(PASSAGE PROVIDED)
Disease or Choice
There is no denying that there is a problem in America with drug use and addiction. What there does seem to be is a debate about is whether this a choice for these individuals or if it is a disease.
There will always be those people that say "I wanted to stop smoking cigarettes so I put them down and never picked one up again" and that is great! I have never met an addict that argues the point with that person. I've never met an addict that says "no way, that's not possible". This is because we understand that not everyone is the same and not every addiction is the same. Some people require little motivation to quit something they are addicted to while others may not be able to break free from it no matter how much they want to.
Addicts are Sick
There are some people that have a problem with cutting themselves. They can't stop. Well, if I were to come across one that was bleeding and asking for help "please, I want to stop but I just can't." Should I argue with the person and tell them that they never should have started? Should I tell them that it is just a matter of will power and then go about my business? I recognize that the person is sick. I see that the person needs help for this because they are actually cutting into themselves and are bleeding in front of me so I take them to the hospital and I make sure they get help from a professional.
Maybe addicts don't get this reaction because they are not standing there physically bleeding in front of the person. What I do know is this; it does not matter why they started. It does not matter whether it is a disease or a choice. They are saying "I want to stop but I can't stop myself from doing it". That sure sounds like they are sick and need help to me.
Maybe, it's because of the reputation that alcoholics and drug addicts have earned over the years. I know that when I was actively using, I constantly said that I wanted help. I constantly said that I was ready to change. I was always telling people that I was sorry. By the time I had reached my bottom, I felt like the little boy who had cried wolf too many times. Nobody believed me and why should they.
(End PASSAGE PROVIDED)
**ACTIVITY LIST**
**1.** In the passage on whether addiction is a disease or a choice, what does the writer do with the person who is cutting and bleeding?
**2.** Carry on the essay about addiction as a disease or a choice, picking up after its final sentence.
(PROVIDED MATERIAL)
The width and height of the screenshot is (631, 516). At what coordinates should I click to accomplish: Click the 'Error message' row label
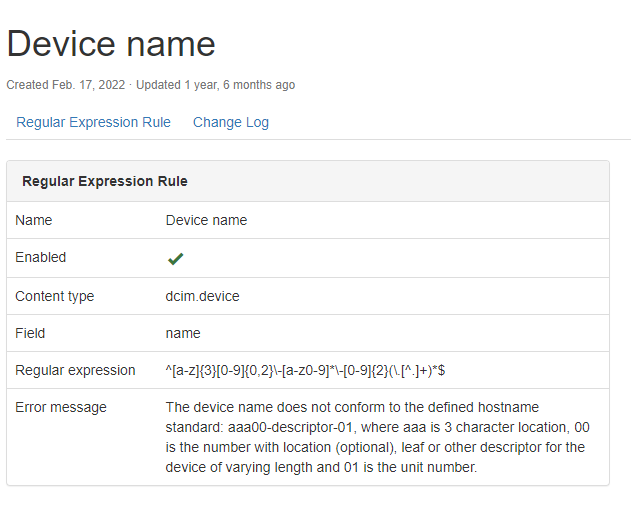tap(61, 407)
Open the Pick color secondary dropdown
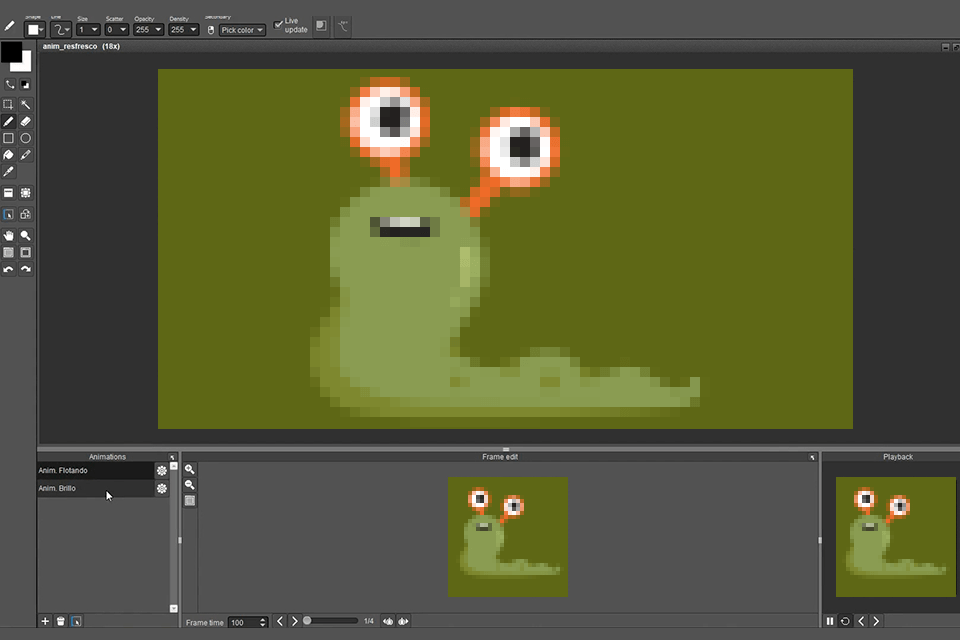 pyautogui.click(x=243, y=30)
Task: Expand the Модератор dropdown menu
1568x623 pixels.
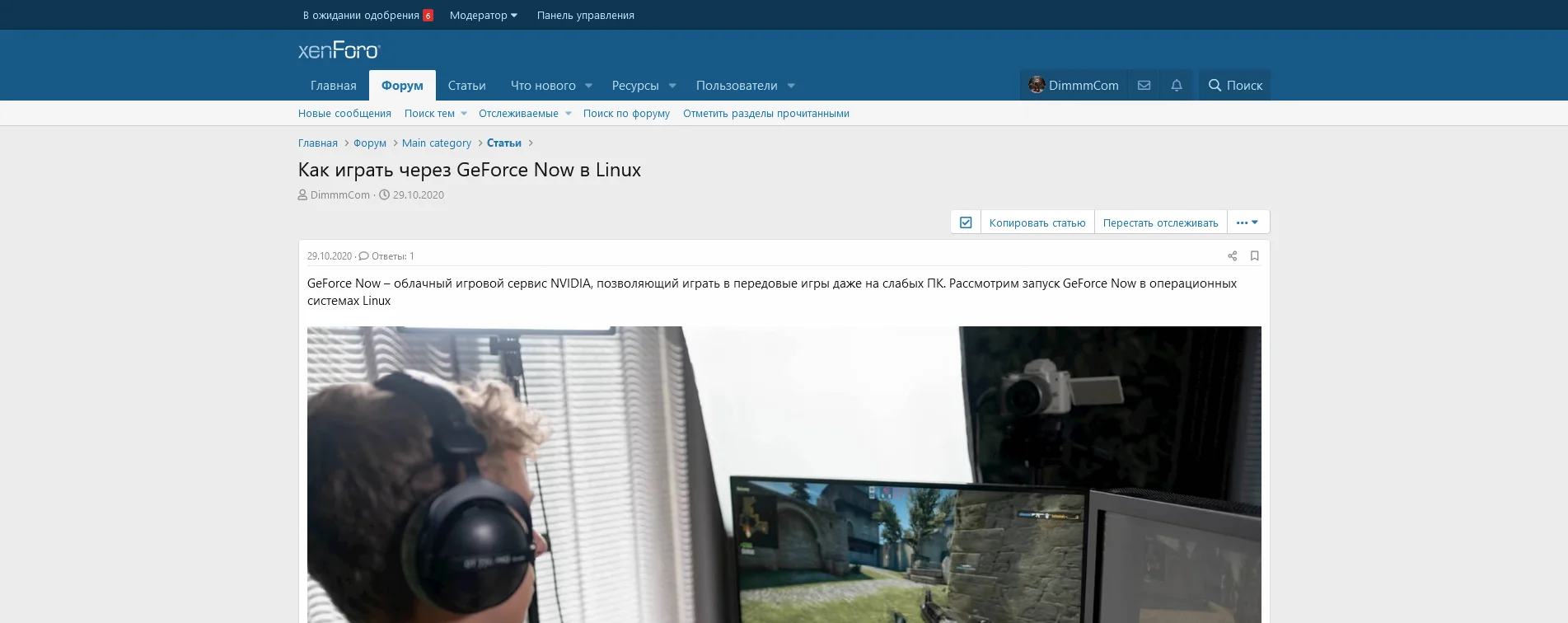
(End PROVIDED MATERIAL)
**PER-TASK ANSWERS**
**1.** The writer takes the person to the hospital and makes sure they get help from a professional.

**2.**
My Choice became My Disease
I know that I have a disease. I know that it started out as a choice. I chose to use. I know that at some point, it changed from choice to disease. I don't know when it happened. There was no burning bush moment that stands out and screams "YOU ARE NOW ADDICTED!!" All I know is that at some point, I wanted to stop and my body was physically and mentally dependent on using. I would tell myself over and over "I don't want to do this" while I was doing it. What had started as a choice had evolved into a disease.
Why Does the Name Matter
We have a problem in America and around the world. It's called addiction. Does it really matter how it started? Does it really matter what name we call it? People are dying at an alarming rate and a lot of them want to stop and tell themselves that they don't want to do this while they are doing it. We need to stop bickering over the semantics of it and start doing something about the problem. When someone reaches out for help and says that they want to stop but just can't, try taking them to a hospital. Try looking online for an addiction hotline in the area. Don't walk past them and say that it is their choice just because you can't see the cuts and the bleeding on the outside of their body. They are obviously sick, so help them.
I have been clean and sober for almost five years now and I will never forget how bad my addiction is. I lost everything. I became suicidal. Recovery has not been easy for me. I have had to re-wire my brain, my emotions, my thoughts. I have had to grow, to learn and to strive. What was once hopeless is now achievable. Five years ago there was not the amount of public awareness that there is today. There was not the public outcry that there is today. There was not the death toll that there is today. I am now a person in long term recovery and I declare that "There is Hope! There is a Way!" We can turn this epidemic around but it takes all of us to do it.